No. He would have to go to that one place where perfect people went when they needed a place to go.

"Aspen?" asked his reflection.

"No silly," he said with a laugh. "Times Square."


He had been waiting at the bus stop for a whole two minutes — being perfect was expensive, and so he couldn't afford a car — when finally a bus came. He stepped on, and realized that the only available seat was in the back…next to old people. Well, that wouldn't bode well with his perfection, would it?

He made a condescending grunt and got off, muffling his perfect ears from several curse words the bus driver threw at him before the bus took off, and crashed at the intersection.

"That's what happens when you mess with the cosmic forces of perfection!" He yelled, refusing to believe that the accident had anything to do with the wet road…or the mangy dog that darted across it…or the skinny little child that dashed across to save the poor thing.

He turned his back on the accident, and began wondering how he would get to Times Square. It was a whole three blocks away. Surely he couldn't walk? What would that do to his perfection? He stared up the street as he heard a commotion coming in his direction. There was a one man cyclist marathon coming down the street; Jimmy's favorite. The man on the bike was yelling something like "I'm perfect! Get that damn bus out of my way! I wanna win this thing!", but riddled with swear words. Jimmy cheered as he darted by, but then scowled at the bus spread across his way. And…


The cyclist was dead, his body spread eagle on the side of the bus, slowly slipping off. His bicycle was standing on its handlebars and seat, its wheels spinning in sadistic mockery; however it got that way is a mystery. Before I could think of an explanation, Jimmy had an idea. And this is Jimmy's story, not the bicycle's.

Jimmy flipped the bicycle over and hopped on.

"Hey, you can't take that guy's bike!" yelled someone on the sidewalk, who was apparently supported by many other onlookers, from the way they shook their fists at him. "Don't you have respect for the dead?"

"It's ok; I'm perfect," Jimmy explained, but the people gasped, and their mouths just fell open like how un-perfect people's did when they were shocked or something. He didn't have the inclination to sit around and explain how he was allowed to do things that they weren't; having to co-exist with the very same un-perfect folk was bad enough. Besides, he was sure the man would understand, the lucky soul was in perfect heaven already, he was sure.
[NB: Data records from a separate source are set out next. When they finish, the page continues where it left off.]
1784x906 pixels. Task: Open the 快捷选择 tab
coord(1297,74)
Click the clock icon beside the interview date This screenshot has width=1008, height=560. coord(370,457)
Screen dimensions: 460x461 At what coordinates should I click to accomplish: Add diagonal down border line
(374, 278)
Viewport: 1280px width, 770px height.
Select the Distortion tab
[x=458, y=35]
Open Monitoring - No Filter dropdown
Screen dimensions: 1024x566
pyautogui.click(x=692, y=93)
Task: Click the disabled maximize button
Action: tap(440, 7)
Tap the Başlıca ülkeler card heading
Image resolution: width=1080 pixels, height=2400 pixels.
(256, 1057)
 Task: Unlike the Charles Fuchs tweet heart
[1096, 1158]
He took off down the road with a mob of un-perfect people behind him.

"The jealous pigs," said the voice in his head.

"Couldn't agree more."

It took Jimmy a little over five minutes to finally get to his destination; he would have gotten there sooner if he hadn't gotten into an argument with an armed mugger about knowing who and what he was allowed to mug, which ended in a lot of tears and suicidal gashes. He parked the bicycle, yes that's right; his bicycle deserved a parking space. And then he perused his surroundings, trying to spot the rest of his perfect friends. But then he realized, there were no perfect folk there, no, just plain old common folk.

He smacked himself on the head for being so stupid, but not too hard lest he ruin his perfect bone structure. Times Square was only perfect at night, but in the day it was packed with those puny un-perfect people. He shivered and turned to his bicycle, but on his way there, and young girl bumped into him and sneezed. He froze, standing there just trying to comprehend what could have possessed that little brat into thinking he was a tissue.

And now, Jimmy Hendricks is down with the flu.

A/N: Those of you reading Funny Business, don't worry I'm still working on it (I actually just finished its epilogue--had the perfect idea that I didn't want to lose...its great). As to this, and what it is, "Jimmy Hendricks is" will be a collection of one shots about the character you read above. Whenever I'm writing a story and I need a break from it, I'll write one of these, instead of creating a whole new story and feeling compelled to continue it, and then end up not finishing it.